There are 2 cases when dealing with text or images.

## When there are only text or images as features

#### Text
- Text Feature extraction
- Kaggle's Allen Institute Challenge

#### Images
- Convolutional NN
- Kaggle's Data Science Bowl

## When text or images are additional data

We can extract features complementary to the other features.

- Kaggle's Avito Duplicate Ads Detection
- Kaggle's TRADESHIFT
- Kaggle's Titanic

## Text Preprocessing

These topics text and image processing should be covered separately, so this is more like a quick review.

### 1. Lowercase
Convert strings to lowercase.

### 2. Stemming
A stemmer should identify the string "cats" (and possibly "catlike", "catty" etc.) as based on the root "cat". It would seem like it only shortens words.
- It operates on a single word without knowledge of the context.
- democracy, democratic, and democratization ---> democr
- saw ---> s
    
### 3. Lemmatization
For example, the word "better" has "good" as its lemma. 
- It converts words of a sentence to their dictionary form. For example, given the words amusement, amusing, and amused, the lemma for each and all would be amuse.
- democracy, democratic, and democratization ---> democracy
- saw ---> see or saw (depending on the context

### 4. Stopwords
Examples:
- Articles or prepositions
- Very common words

## Text Feature Extraction

![](images/textfeatures.png)

There are 2 main ways

#### 1. BoW

- https://github.com/rgap/simbig2016-facebook-reactions/blob/master/lectures/TF-IDF.ipynb
- **TF-iDF** is the most known **Postprocessing Method** after BoW. There are different variants of TF-iDF that may work better depending on the data.
- **N-grams** may be useful.
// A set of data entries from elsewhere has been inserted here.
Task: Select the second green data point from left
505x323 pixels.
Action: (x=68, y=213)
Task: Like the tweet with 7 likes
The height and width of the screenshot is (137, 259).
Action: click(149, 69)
Add columns corresponding to words and also columns corresponding to 'n' consequent words.
- N-grams can also refer to sequences of caracters.

##### Features
- It produces very large vectors
- The meaning of each value in the vector is known

#### 2. Word2vec
- https://github.com/rgap/simbig2016-facebook-reactions/blob/master/lectures/Doc2Vec.ipynb
- Implementations of this approach:
    - For words: Word2vec, Glove, FastText, etc
    - For sentences:
        - Use the mean, or the sum of word vectors.
        - Use Doc2vec
- Training can be slow, so there are **pre-trained models**

##### Features
- It produces relatively small vectors
- **Values in the vector can be interpreted only in some cases**
- Words with similar meaning often have similar embeddings (vector representations)



## Image Feature Extraction

**Convolutional Neural Networks (CNN)** can give a vector representation for an image.
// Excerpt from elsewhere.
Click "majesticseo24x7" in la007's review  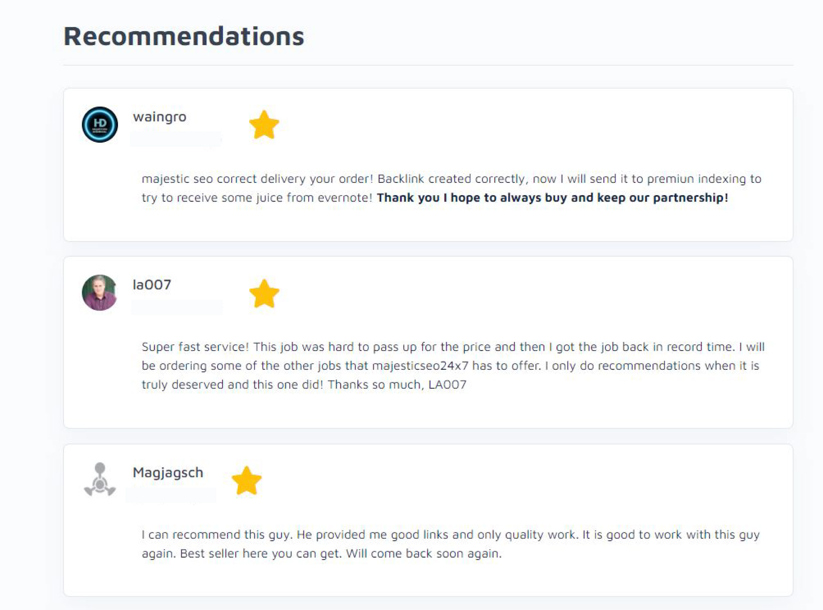point(420,366)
**Descriptors:** The outputs of any layer are called descriptors.

When getting the output of the network, besides the output of the last layer, it also gives the output for the inner layers.
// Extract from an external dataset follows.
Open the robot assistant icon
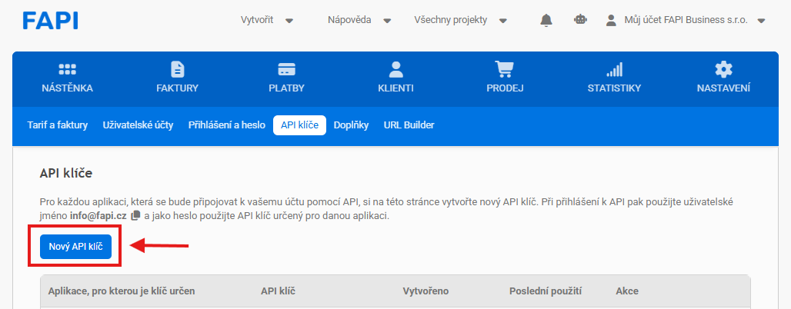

- Descriptors from later layers are about what the network solves.
- Descriptors from earlier layers have more task independent information and can be used to perform other tasks.

![](networkCNN.jpg)

Extracting features comes essentially within the training step of a CNN.

#### a. Train a network from scratch

- It is usually better because it allows to tune more parameters.

#### b. Use a pre-trained network
- **Fine-tuning** = process of pre-trained model tuning.
- It's useful if we have **too little data**.
- Mostly used when the only data given is images.
- When the task we are solving is similar to the task the model was trained on.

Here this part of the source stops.